(Stillwater, Okla.) — A Cushing man who is on probation for leaving the scene of an accident on Highway 18, north of Cushing, that killed a pedestrian three years ago has been charged with drunk driving and drug possession in Lincoln County.
Bryan Ray Odle, 27, pleaded guilty last year in Payne County to failure to stop in a fatal accident and negligent homicide in the traffic death of Robert Jason Burt, 33, of Cushing, in 2007.
As part of a plea bargain last year, Odle was given a five-year deferred sentence, six months in the Payne County Jail and fines, along with an order to perform 50 hours of community service.
Last month, Odle was charged in Lincoln County with drug possession and drunk driving in Meeker on Oct. 22. He was freed on $7,500 bail with an order to return to court on Jan. 4, 2011.
Due to Odle’s arrest in Lincoln County, the Payne County District Attorney’s Office maintains that he has violated the terms of probation he was given in the fatal traffic accident north of Cushing that occurred in 2007.
Odle appeared in court last week before Payne County Associate District Judge Stephen Kistler, who reset his case to Dec. 10, a court spokesman told KUSH Tuesday.

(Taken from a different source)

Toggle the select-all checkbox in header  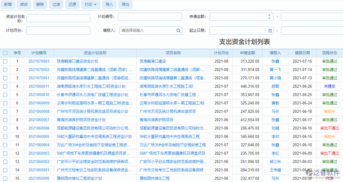click(5, 53)
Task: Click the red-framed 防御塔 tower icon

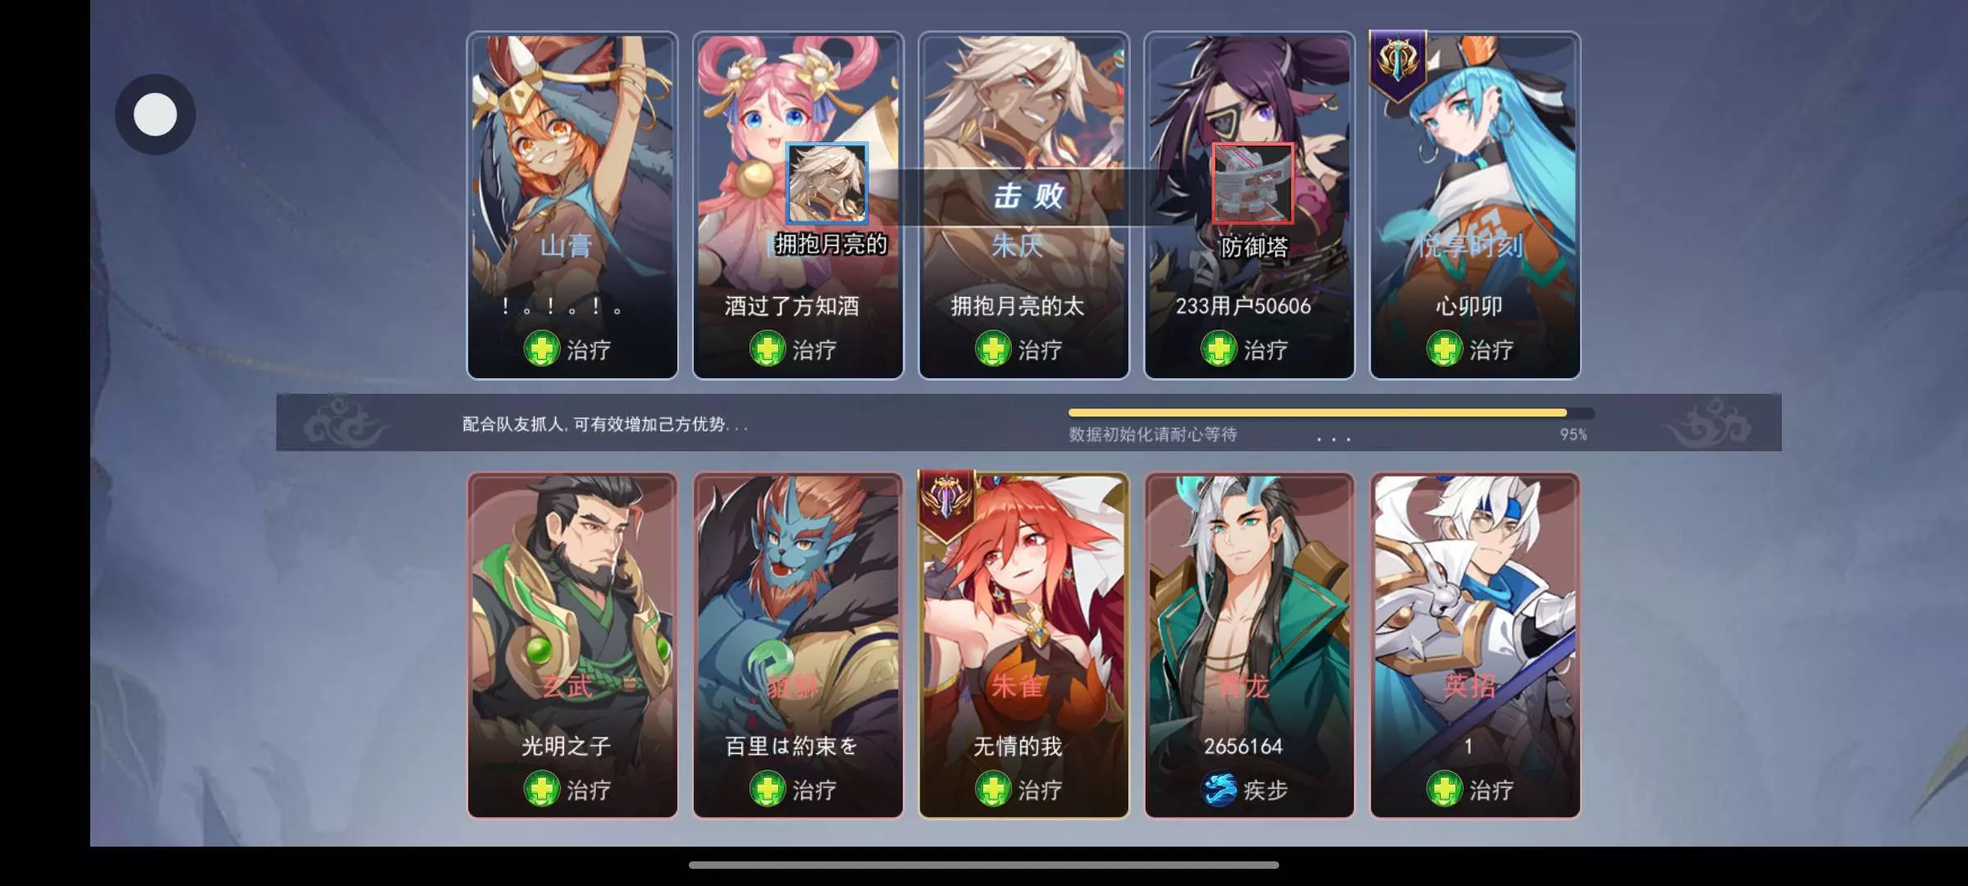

He remains free on $3,000 bail on his Payne County case.
The Cushing pedestrian’s body was found the morning after the May 18, 2007, accident in a ditch on Highway 18, three-tenth’s of a mile north of 44th Street, according to Oklahoma Highway Patrol Trooper Mark Trunk.
Burt had received a severe injury to his head area, Trunk testified in a preliminary hearing.
The trooper testified that Odle’s black Ford Ranger pickup, which was found about one-quarter of a mile from the scene near 44th Street, “had damage consistent with this type of collision.”
When Odle was interviewed about noon on May 19, 2007, “He did admit he was the owner of the vehicle,” Trunk testified.
“He believed he had struck a roadway sign, just before midnight, May 18, 2007,” Trunk testified.
Odle said, “He continued on down the road south, that the vehicle began running rough and he pulled over.
“He indicated that the vehicle did pull to the right, that he had a continuing problem with that.
“He said it was possible that he left the road, that his vehicle pulled to the right,” Trunk testified.
Prosecutor Tom Lee pointed out that there was a 12-hour gap between the accident and Odle’s coming to the scene of the fatal collision.
OHP Trooper Johnny Fairres said he interviewed Odle at the Cushing police station in the early afternoon the day that Burt’s body was found.
“Mr. Odle told me he heard a body was found at that location — he said he felt bad that he might have hit someone,” Fairres testified.
The pedestrian died from multiple injuries, according to a medical examiner’s report offered into evidence at the preliminary hearing by the prosecutor.